In Idomeni will niemand zurück

Grenze Die Menschen im Zeltlager sind entsetzt über die Aussicht, von der EU bald zurück in die Türkei geschickt zu werden

AUS IDOMENI Erich Rathfelder

„In die Türkei zurück, bist du verrückt?“ Der 26-jährige Palästinenser Momir Samir Muhammed will nicht nach „Asien“. Die Leute im Lager Idomeni wissen, dass die EU mit der Türkei ein Abkommen treffen will, doch sie sind wachsam. „Wir haben es immerhin nach Griechenland geschafft, in Asien ist es doch überall gefährlich“, fügt Momir hinzu.

Alle umstehenden Flüchtlinge zeigen sich entsetzt über die Aussicht, in die Türkei abgeschoben zu werden.
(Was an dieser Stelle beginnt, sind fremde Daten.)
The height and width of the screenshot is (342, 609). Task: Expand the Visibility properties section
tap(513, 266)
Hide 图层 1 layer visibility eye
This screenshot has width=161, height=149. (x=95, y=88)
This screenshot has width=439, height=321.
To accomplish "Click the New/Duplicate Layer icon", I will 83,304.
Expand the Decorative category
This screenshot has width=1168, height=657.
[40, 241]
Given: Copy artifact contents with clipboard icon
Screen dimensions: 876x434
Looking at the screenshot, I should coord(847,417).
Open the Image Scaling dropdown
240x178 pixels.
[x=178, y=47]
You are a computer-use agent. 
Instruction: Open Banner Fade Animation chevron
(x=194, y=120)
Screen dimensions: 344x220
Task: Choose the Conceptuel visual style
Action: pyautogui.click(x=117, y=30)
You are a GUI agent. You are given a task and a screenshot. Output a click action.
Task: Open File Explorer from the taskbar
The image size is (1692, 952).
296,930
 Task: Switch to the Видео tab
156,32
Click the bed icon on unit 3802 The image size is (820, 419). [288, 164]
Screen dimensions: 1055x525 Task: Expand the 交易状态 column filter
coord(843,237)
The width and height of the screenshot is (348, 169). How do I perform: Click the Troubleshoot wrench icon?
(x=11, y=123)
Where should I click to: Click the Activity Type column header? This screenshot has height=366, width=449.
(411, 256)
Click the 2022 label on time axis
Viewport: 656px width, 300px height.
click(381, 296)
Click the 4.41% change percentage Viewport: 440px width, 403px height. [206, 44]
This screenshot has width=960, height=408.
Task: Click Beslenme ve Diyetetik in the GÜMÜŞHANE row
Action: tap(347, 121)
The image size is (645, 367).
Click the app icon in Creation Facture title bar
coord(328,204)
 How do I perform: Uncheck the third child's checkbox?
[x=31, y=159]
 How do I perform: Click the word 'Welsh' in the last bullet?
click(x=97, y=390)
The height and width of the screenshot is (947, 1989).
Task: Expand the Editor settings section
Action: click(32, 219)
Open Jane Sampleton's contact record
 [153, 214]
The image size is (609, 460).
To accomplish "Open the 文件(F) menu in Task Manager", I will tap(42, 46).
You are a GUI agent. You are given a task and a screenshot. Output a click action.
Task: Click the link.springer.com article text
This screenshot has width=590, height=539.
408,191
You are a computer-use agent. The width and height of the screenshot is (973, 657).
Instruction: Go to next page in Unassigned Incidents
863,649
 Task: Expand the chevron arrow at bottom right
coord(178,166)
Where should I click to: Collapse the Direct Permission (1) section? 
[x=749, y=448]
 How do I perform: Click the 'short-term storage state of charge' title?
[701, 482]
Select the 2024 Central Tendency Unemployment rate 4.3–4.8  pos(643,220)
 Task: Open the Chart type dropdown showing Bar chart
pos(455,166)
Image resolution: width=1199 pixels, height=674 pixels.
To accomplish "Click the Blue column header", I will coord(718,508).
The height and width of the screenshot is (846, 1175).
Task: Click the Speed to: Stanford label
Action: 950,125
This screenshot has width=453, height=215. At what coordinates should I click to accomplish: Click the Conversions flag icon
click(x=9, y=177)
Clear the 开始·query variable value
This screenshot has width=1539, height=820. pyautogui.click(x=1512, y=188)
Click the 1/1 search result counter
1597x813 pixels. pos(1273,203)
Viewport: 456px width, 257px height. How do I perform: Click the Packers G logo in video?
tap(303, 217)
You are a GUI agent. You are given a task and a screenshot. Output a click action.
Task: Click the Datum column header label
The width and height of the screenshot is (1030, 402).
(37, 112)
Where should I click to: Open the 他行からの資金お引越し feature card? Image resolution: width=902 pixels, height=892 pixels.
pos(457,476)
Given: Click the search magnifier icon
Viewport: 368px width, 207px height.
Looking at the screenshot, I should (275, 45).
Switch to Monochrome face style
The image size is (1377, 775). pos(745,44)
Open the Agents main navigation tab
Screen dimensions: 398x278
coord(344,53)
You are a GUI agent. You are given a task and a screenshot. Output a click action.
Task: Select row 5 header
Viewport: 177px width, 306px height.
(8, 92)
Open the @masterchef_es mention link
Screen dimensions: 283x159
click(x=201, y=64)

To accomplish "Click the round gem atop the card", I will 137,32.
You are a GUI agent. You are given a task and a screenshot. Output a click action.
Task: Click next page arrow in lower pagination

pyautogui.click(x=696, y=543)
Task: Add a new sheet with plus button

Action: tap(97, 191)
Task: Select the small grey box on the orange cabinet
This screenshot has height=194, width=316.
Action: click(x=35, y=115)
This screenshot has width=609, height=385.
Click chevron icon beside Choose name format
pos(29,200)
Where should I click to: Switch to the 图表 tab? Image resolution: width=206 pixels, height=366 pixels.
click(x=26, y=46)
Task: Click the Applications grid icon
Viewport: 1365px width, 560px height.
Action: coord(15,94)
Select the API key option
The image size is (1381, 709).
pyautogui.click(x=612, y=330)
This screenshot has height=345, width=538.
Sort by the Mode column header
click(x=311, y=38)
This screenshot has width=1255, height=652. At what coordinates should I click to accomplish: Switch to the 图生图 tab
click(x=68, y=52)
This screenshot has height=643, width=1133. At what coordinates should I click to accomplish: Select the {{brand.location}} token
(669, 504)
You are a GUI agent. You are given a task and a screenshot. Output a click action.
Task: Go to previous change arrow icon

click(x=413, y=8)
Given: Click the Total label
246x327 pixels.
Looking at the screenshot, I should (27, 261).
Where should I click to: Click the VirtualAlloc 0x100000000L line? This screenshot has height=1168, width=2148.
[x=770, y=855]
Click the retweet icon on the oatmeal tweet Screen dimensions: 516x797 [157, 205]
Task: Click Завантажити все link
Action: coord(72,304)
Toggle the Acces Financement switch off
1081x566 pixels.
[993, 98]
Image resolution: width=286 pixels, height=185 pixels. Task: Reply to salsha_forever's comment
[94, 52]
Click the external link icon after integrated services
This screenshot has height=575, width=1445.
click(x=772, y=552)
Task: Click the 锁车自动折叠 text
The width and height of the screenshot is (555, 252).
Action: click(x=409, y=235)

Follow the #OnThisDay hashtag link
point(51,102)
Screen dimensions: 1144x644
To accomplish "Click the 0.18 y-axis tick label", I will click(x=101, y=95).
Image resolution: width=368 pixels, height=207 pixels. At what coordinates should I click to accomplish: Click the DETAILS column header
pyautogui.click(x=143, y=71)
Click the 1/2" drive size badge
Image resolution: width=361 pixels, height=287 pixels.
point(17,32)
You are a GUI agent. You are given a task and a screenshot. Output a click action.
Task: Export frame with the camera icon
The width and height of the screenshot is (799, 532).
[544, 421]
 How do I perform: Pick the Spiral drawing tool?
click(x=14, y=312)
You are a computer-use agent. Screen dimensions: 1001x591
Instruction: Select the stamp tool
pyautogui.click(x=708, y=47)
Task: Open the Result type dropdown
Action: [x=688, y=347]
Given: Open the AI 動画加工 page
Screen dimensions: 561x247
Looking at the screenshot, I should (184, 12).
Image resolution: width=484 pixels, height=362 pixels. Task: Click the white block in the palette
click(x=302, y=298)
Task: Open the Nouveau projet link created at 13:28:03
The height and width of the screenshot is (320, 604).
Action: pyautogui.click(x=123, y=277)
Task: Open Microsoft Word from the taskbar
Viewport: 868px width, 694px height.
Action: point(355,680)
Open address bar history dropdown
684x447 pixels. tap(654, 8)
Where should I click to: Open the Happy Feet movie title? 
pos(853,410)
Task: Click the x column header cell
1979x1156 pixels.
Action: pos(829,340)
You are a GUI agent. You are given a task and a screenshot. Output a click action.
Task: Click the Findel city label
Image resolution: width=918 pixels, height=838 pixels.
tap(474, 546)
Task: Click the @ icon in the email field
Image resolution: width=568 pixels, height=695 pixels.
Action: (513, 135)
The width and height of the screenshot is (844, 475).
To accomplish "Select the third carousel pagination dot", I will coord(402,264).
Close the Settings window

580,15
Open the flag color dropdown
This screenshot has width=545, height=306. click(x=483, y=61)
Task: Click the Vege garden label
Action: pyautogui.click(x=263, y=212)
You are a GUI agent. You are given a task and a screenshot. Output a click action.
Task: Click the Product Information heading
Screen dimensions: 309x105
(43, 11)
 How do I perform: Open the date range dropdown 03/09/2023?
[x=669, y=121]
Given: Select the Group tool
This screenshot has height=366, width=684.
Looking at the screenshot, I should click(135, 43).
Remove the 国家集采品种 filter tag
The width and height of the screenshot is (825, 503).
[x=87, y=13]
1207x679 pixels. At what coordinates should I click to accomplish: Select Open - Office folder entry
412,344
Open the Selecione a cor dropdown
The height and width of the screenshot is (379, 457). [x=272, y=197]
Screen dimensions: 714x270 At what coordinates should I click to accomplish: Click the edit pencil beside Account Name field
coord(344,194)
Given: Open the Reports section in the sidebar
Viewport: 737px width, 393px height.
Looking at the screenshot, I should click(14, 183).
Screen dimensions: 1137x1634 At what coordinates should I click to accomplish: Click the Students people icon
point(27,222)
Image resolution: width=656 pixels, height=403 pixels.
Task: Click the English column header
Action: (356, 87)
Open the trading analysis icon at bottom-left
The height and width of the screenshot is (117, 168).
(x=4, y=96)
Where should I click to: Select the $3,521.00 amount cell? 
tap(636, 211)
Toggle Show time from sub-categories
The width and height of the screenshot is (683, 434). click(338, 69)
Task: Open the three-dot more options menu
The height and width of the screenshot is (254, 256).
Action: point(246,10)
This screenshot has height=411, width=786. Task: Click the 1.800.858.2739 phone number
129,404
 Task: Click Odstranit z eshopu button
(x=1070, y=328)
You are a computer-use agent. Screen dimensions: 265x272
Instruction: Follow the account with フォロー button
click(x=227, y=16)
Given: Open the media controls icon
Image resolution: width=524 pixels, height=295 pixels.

Sie wollen nicht einmal das Lager Idomeni verlassen. „Wir harren hier aus, ob das nun Wochen oder Monate dauert, wir wollen in Europa bleiben“, sagen sie. „Wir leben zwar hier im Dreck“, sagt eine Frau, die ein dreijähriges Kind im Arm hält, „aber wir geben nicht auf.“ Alle nicken zustimmend.

Kemal M., ein 32-jähriger Kurde, hält die Türkei für einen Terrorstaat, „da ist niemand seines Lebens sicher“, auch er will hier bleiben. Sie wissen zwar nicht, dass auch internationale Juristen und der UNHCR Massenabschiebungen als Bruch des internationalen Rechts ansehen. Das Prinzip der Nichtzurückweisung gelte nach diesen Stimmen vor allem, wenn den Abgeschobenen dort schwere Menschenrechtsverletzungen drohten.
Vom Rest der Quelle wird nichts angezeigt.